Records for the task

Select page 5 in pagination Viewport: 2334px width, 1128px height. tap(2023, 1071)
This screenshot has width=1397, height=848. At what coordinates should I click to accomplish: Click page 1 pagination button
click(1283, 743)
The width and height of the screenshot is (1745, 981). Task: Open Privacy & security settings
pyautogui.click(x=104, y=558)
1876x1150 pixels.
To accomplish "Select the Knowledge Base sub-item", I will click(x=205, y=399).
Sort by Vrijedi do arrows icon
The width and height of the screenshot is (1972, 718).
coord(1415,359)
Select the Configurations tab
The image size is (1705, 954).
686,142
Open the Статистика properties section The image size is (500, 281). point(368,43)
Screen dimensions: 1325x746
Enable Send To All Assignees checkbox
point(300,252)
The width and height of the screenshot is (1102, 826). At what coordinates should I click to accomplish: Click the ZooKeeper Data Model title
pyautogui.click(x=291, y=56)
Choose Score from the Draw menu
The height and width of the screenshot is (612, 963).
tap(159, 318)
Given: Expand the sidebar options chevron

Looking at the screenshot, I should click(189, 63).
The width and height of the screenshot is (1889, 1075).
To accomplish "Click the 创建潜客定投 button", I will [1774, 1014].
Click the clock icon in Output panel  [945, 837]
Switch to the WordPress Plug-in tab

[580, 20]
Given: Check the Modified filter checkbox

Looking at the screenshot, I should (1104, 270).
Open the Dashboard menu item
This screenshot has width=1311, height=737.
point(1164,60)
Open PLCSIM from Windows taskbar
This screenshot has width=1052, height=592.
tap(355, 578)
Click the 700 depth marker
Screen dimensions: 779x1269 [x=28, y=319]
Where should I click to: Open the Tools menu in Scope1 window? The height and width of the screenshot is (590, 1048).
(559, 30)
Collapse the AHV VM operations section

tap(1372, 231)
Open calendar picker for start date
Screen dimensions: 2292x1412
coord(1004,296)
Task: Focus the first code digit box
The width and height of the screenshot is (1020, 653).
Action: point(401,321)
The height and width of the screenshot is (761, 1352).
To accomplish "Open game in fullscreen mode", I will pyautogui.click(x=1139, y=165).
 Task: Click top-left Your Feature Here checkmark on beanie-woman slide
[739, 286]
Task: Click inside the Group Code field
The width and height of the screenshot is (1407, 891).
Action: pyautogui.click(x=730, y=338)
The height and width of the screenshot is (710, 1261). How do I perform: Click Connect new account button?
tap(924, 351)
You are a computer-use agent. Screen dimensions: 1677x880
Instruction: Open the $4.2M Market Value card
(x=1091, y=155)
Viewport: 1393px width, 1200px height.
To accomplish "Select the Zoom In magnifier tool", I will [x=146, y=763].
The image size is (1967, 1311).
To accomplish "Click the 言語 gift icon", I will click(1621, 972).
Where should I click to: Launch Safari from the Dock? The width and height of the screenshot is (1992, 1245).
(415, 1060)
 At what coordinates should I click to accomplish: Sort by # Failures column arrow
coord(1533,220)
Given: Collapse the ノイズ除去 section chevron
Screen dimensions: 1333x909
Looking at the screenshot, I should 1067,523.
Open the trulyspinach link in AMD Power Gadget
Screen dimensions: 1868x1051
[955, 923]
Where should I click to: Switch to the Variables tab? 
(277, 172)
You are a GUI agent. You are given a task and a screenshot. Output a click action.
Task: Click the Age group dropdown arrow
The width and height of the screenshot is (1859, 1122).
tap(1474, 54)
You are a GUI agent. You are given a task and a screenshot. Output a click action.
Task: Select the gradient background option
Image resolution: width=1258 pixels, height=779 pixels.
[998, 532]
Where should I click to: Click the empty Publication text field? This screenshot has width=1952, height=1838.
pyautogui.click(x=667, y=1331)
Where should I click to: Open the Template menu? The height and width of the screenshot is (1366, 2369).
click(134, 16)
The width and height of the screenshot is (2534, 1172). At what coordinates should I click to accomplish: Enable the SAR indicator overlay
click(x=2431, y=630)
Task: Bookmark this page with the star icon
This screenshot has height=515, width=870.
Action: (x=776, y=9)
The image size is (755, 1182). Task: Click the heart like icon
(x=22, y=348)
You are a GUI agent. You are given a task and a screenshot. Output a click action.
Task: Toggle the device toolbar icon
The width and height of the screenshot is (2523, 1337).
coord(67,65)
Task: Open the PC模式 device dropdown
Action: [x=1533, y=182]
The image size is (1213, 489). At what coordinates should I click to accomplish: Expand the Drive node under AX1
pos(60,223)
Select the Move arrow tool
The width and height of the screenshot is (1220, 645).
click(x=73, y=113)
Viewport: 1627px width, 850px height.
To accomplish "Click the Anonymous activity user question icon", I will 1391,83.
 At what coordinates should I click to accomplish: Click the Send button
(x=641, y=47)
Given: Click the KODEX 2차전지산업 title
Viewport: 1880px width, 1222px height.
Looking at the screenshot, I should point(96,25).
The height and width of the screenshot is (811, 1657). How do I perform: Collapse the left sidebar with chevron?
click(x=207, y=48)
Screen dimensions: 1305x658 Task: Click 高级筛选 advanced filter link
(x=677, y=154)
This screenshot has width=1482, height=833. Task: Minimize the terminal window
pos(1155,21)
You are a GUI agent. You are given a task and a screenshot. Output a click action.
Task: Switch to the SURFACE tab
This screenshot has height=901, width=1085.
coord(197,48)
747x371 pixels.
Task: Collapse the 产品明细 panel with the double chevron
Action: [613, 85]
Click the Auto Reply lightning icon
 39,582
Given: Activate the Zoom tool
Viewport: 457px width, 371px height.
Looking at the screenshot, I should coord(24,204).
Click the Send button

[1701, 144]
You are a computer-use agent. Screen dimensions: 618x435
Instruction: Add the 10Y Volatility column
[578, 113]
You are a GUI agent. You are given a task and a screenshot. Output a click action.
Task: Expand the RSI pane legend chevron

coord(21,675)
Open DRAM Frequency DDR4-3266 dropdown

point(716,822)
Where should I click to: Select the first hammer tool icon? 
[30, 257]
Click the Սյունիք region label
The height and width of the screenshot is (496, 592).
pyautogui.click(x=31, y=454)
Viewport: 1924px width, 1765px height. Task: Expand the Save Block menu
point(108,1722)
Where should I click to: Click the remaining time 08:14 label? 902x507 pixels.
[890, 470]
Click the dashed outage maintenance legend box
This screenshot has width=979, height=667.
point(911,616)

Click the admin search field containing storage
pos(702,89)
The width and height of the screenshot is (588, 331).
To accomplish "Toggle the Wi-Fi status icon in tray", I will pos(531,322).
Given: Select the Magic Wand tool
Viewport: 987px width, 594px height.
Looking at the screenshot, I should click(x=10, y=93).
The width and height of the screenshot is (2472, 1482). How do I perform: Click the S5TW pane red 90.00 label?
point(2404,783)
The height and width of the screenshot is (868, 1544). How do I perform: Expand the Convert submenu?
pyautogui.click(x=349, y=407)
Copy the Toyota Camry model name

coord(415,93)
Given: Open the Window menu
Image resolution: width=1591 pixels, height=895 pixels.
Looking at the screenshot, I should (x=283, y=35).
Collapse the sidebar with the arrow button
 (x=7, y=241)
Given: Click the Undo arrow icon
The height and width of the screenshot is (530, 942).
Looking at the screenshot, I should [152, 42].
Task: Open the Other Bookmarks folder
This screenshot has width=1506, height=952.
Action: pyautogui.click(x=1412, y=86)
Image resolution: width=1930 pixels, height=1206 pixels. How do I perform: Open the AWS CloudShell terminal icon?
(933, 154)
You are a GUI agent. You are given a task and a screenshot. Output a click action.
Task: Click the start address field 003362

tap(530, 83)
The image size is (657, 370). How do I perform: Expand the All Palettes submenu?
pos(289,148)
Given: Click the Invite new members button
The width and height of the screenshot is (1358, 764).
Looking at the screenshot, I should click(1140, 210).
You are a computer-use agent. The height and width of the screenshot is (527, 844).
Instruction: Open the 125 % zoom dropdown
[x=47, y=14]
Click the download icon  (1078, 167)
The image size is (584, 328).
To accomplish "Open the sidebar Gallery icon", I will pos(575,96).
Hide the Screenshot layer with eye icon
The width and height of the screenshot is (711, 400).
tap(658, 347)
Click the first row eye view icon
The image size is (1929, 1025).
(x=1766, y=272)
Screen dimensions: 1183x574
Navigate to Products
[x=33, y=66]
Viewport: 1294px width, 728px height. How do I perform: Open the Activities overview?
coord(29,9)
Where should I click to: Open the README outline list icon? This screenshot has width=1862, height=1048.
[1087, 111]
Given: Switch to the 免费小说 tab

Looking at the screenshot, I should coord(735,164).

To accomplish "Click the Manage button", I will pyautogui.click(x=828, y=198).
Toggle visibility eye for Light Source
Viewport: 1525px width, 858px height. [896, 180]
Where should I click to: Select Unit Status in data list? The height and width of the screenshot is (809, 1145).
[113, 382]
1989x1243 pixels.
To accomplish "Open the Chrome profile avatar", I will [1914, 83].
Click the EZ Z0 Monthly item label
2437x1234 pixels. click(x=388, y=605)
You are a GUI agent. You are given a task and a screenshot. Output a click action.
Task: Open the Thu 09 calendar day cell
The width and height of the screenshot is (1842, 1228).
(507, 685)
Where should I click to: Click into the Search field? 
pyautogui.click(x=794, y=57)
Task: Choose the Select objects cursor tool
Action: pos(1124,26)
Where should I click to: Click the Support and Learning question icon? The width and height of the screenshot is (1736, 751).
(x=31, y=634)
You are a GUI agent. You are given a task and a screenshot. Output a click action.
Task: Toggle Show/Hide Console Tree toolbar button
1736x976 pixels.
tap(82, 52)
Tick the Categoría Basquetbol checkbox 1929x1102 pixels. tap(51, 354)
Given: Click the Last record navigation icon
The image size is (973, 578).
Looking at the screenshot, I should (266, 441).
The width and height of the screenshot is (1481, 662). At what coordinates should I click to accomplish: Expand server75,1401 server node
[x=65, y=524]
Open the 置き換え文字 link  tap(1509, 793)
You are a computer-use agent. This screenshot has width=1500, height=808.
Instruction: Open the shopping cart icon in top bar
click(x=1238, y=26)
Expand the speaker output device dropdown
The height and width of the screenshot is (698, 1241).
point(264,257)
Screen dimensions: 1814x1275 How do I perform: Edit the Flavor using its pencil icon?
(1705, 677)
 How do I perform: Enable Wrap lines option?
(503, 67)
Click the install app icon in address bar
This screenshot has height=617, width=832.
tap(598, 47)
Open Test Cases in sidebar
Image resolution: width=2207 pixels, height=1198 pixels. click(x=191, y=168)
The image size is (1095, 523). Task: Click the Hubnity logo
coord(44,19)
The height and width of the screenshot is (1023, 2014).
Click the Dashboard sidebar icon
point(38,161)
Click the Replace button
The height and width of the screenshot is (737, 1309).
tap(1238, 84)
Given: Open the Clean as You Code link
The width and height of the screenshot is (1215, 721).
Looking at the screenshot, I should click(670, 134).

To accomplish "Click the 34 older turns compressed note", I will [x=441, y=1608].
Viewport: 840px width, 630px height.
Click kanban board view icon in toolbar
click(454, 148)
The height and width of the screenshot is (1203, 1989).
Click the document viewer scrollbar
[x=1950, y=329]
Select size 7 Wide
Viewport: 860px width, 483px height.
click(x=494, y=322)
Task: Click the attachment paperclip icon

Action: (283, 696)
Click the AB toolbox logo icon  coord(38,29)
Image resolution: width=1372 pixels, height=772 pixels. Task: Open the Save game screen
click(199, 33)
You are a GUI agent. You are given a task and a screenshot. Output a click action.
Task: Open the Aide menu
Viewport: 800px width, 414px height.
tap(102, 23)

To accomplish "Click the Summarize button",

Exercise objective
Copy out exactly the lines from the line with "Click kanban board view icon in toolbar" to the end of the listing, including both of those lines, and give nothing else.

Answer box
Click kanban board view icon in toolbar
click(454, 148)
The height and width of the screenshot is (1203, 1989).
Click the document viewer scrollbar
[x=1950, y=329]
Select size 7 Wide
Viewport: 860px width, 483px height.
click(x=494, y=322)
Task: Click the attachment paperclip icon

Action: (283, 696)
Click the AB toolbox logo icon  coord(38,29)
Image resolution: width=1372 pixels, height=772 pixels. Task: Open the Save game screen
click(199, 33)
You are a GUI agent. You are given a task and a screenshot. Output a click action.
Task: Open the Aide menu
Viewport: 800px width, 414px height.
tap(102, 23)

To accomplish "Click the Summarize button",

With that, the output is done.